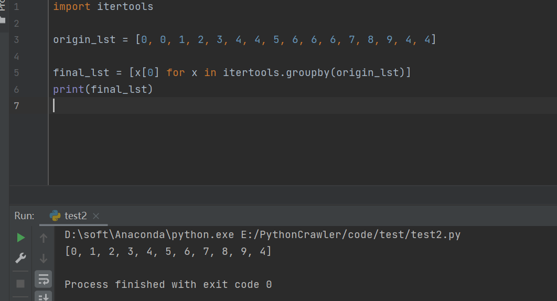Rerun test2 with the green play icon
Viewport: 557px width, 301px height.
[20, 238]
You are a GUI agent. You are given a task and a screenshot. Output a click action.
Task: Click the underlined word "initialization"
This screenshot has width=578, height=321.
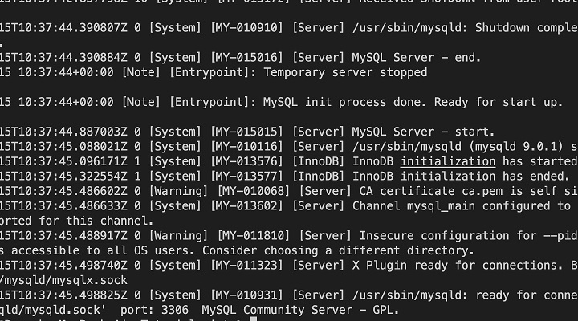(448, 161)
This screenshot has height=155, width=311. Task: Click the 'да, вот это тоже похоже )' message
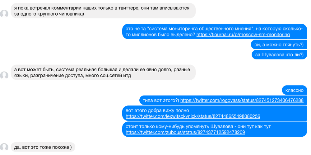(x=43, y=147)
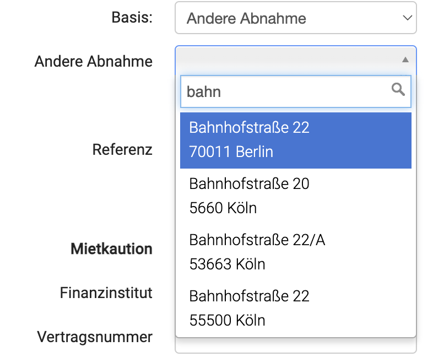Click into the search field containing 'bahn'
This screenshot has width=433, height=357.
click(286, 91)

^^^^

• **Your assignment**
An answer containing only the lines from the one holding "This screenshot has width=578, height=321." through the close of the entries above, reproduced exactly and stripped of pictures, is expected.

• **Response to the task**
This screenshot has width=578, height=321.
(448, 161)
This screenshot has height=155, width=311. Task: Click the 'да, вот это тоже похоже )' message
(x=43, y=147)
Click into the search field containing 'bahn'
This screenshot has width=433, height=357.
click(286, 91)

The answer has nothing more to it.